Cet échange a toutefois encadré un désaccord plus lourd de conséquences. Pendant des semaines, les responsables du Nevada ont pressé le DHS d'étayer l'affirmation du secrétaire Markwayne Mullin selon laquelle près de 16 000 non-ressortissants sont inscrits sur les listes électorales de l'État — une affirmation qui s'inscrit dans une allégation plus vaste de plus de 250 000 non-ressortissants dans quatre États, que Mullin a présentée comme la preuve d'une fraude généralisée (enquête de Raw Story).
Jusqu'à présent, les chiffres sont restés en deçà de ces affirmations. Dans les documents publiés par le Nevada et dans des enregistrements obtenus par CNN et MS NOW, des responsables du DHS ont reconnu n'avoir « confirmé » que 185 non-ressortissants potentiels à l'issue d'un examen manuel, et ne pas encore avoir examiné plus de 14 000 autres noms signalés (reportage de CNN).

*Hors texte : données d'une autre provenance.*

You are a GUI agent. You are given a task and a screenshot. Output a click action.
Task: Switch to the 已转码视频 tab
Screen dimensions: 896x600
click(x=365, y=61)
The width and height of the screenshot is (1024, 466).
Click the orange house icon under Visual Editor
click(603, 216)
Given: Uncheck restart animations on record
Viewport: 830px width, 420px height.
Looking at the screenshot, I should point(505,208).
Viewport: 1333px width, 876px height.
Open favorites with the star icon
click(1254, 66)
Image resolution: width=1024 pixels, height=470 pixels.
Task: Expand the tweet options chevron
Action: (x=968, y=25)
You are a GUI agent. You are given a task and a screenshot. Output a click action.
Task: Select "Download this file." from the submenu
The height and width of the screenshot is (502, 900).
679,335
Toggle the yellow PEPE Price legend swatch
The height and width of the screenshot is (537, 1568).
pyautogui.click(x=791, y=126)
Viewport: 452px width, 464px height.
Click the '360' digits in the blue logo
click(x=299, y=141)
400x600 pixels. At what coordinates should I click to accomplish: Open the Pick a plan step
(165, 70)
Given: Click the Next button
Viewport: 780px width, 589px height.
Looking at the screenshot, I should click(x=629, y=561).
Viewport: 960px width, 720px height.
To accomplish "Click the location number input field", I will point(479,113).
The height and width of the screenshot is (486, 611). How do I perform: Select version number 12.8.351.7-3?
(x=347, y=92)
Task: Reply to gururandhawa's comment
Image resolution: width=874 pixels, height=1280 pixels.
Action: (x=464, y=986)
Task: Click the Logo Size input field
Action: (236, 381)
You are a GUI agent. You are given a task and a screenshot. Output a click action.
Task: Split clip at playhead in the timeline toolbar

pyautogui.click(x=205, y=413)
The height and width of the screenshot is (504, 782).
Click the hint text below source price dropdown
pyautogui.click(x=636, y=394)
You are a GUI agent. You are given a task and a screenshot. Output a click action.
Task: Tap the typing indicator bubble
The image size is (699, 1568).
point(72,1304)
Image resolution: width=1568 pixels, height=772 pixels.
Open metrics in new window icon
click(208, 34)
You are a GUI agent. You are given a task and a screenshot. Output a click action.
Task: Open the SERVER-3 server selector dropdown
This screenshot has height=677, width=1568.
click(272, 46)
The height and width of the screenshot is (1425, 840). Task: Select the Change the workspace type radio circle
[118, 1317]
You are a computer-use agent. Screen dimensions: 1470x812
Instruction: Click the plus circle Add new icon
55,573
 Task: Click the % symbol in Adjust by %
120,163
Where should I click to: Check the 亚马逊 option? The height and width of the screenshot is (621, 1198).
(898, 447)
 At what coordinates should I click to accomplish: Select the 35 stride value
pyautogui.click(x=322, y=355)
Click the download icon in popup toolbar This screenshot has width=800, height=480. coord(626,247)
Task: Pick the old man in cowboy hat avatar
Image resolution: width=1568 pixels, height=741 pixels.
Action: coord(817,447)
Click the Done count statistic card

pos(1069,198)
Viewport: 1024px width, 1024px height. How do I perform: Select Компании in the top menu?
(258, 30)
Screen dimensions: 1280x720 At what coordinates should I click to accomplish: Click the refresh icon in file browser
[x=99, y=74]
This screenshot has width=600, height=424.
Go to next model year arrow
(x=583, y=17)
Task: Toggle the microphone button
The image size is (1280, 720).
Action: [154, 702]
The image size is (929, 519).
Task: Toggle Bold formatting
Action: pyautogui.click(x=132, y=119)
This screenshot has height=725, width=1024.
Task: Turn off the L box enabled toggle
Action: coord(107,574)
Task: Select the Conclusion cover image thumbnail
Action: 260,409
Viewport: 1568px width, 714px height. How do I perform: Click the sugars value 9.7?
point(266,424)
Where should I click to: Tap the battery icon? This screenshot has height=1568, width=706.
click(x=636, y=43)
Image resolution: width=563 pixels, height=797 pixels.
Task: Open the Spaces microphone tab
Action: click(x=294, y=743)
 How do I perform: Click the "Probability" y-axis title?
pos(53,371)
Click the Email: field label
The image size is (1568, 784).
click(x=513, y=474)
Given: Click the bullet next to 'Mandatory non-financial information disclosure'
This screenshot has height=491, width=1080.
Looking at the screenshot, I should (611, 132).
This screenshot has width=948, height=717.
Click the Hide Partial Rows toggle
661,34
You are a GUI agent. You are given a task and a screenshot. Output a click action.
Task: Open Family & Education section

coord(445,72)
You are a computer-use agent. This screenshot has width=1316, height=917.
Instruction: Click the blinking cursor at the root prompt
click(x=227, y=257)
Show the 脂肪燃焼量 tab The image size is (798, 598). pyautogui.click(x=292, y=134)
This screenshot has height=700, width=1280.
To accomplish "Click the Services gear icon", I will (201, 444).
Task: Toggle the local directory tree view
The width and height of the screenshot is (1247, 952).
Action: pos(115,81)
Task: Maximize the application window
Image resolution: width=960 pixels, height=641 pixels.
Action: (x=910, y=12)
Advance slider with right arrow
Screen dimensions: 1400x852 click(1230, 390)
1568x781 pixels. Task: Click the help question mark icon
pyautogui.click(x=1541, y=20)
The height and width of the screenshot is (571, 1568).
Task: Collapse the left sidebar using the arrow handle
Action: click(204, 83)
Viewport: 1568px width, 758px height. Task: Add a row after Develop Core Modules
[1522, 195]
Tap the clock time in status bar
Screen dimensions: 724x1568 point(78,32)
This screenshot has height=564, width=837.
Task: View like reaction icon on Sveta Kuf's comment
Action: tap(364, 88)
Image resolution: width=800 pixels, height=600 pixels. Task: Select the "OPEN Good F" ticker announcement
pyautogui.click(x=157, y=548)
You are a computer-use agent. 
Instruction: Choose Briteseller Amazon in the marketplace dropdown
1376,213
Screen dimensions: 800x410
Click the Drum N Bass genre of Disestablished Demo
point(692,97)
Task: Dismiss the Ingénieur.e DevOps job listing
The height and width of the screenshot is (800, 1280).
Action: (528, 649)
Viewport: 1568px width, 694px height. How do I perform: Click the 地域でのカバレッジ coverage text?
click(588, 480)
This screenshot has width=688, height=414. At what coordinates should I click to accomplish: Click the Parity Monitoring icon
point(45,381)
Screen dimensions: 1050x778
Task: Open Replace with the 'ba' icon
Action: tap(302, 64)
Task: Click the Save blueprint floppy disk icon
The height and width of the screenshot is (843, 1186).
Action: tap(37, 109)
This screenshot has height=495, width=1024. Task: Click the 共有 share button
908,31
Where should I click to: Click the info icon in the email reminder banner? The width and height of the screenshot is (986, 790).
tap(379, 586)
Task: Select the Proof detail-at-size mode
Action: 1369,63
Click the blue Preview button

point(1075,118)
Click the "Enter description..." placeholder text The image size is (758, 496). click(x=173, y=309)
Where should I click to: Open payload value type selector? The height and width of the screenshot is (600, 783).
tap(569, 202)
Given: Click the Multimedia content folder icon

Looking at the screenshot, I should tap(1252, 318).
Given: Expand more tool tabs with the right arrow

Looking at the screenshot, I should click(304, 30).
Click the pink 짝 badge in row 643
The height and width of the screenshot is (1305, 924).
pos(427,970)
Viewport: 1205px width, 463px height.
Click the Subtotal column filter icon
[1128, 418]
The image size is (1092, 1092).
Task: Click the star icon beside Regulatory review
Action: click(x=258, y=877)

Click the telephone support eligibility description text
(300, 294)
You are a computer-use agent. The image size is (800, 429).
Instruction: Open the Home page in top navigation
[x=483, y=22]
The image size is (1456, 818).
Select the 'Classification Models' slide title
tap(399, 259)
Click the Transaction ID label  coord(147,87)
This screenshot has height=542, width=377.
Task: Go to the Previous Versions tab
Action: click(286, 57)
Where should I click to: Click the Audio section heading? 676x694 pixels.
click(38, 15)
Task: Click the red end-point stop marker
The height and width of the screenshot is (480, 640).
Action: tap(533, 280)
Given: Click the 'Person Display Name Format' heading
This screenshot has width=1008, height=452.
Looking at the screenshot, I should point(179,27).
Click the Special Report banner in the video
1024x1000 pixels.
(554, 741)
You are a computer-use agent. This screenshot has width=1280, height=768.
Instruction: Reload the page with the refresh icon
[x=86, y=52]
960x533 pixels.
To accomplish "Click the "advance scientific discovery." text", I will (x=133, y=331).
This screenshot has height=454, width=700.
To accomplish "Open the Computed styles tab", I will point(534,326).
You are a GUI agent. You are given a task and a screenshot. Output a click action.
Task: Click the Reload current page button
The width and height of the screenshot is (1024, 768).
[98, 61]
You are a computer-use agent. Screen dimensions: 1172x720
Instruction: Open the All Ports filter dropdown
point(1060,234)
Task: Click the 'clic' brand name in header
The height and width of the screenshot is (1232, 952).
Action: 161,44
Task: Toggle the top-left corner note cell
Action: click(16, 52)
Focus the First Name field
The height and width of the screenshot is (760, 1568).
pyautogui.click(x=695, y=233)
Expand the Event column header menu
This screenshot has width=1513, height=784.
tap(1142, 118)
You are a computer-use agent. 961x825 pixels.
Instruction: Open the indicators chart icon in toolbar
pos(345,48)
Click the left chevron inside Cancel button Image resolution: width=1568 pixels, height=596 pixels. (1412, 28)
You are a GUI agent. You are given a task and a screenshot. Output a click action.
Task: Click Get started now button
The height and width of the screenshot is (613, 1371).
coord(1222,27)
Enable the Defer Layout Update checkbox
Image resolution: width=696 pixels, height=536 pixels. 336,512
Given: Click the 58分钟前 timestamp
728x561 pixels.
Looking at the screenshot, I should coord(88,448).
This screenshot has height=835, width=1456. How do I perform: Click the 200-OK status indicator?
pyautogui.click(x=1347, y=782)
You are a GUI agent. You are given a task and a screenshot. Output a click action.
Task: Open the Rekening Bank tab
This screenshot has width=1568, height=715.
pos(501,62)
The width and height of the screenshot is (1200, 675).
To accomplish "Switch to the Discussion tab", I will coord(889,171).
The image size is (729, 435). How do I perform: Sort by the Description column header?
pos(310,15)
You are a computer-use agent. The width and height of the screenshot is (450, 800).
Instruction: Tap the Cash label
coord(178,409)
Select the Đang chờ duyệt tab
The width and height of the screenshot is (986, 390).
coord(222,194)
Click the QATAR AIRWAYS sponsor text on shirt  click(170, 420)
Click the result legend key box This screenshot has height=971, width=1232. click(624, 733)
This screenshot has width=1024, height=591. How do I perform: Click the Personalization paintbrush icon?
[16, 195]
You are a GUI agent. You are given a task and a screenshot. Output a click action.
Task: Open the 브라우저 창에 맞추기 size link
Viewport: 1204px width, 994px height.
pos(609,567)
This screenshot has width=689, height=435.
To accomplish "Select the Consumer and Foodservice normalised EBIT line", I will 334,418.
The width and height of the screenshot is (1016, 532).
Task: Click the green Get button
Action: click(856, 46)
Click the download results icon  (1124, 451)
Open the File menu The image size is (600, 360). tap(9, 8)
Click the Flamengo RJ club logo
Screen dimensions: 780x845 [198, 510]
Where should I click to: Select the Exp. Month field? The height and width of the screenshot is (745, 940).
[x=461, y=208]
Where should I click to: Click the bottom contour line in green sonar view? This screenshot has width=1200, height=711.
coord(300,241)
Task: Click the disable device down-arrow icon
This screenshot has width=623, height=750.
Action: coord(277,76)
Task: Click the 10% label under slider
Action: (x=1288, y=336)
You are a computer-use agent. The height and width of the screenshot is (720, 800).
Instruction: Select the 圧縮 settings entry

L'écart entre les noms signalés et les noms confirmés a une portée juridique. En vertu du National Voter Registration Act de 1993, les États doivent suivre des procédures prescrites — notamment une notification aux électeurs concernés — avant d'annuler des inscriptions, et les administrateurs électoraux soulignent depuis longtemps que les seules correspondances dans les bases de données peuvent générer des faux positifs en raison d'homonymies, de registres obsolètes et d'erreurs de saisie. L'inscription est également distincte du vote lui-même, qui constitue en soi un crime fédéral pour les non-ressortissants lors des élections fédérales ; les chiffres en cause au Nevada concernent les listes électorales.
Ce manque à gagner intervient alors que le DHS — l'agence fédérale de niveau ministériel dont les responsabilités comprennent l'application des lois sur l'immigration — a menacé de poursuivre en justice des responsables électoraux et de retenir des fonds fédéraux aux États qui refusent de transmettre les données électorales, une pression que le secrétaire d'État du Nevada, Francisco Aguilar, et des experts du vote ont qualifiée d'infondée. Les questions qui restent ouvertes sont désormais d'ordre procédural : le DHS achèvera-t-il son examen des plus de 14 000 noms signalés restants, fournira-t-il les justifications demandées par le Nevada, et ses menaces de poursuites et de restrictions de financement seront-elles mises à exécution ?
« Je ne peux pas prendre quelque chose d'inventé de toutes pièces et essayer de le justifier », a déclaré M. Aguilar à CNN.